- Exercise brief:
Please copy every line of the data below without changing anything.

— Start of Data shown —

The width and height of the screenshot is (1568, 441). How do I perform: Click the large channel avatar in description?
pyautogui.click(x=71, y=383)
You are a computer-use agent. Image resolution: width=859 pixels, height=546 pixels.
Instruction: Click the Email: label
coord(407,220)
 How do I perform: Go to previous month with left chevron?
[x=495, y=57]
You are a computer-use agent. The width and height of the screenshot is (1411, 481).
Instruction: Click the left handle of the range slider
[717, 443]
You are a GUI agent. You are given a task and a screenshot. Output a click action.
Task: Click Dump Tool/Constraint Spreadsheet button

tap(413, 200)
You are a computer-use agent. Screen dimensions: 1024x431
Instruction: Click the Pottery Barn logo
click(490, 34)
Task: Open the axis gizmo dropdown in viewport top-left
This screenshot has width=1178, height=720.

— End of Data shown —

- Exercise result:
The width and height of the screenshot is (1568, 441). How do I perform: Click the large channel avatar in description?
pyautogui.click(x=71, y=383)
You are a computer-use agent. Image resolution: width=859 pixels, height=546 pixels.
Instruction: Click the Email: label
coord(407,220)
 How do I perform: Go to previous month with left chevron?
[x=495, y=57]
You are a computer-use agent. The width and height of the screenshot is (1411, 481).
Instruction: Click the left handle of the range slider
[717, 443]
You are a GUI agent. You are given a task and a screenshot. Output a click action.
Task: Click Dump Tool/Constraint Spreadsheet button

tap(413, 200)
You are a computer-use agent. Screen dimensions: 1024x431
Instruction: Click the Pottery Barn logo
click(490, 34)
Task: Open the axis gizmo dropdown in viewport top-left
This screenshot has width=1178, height=720.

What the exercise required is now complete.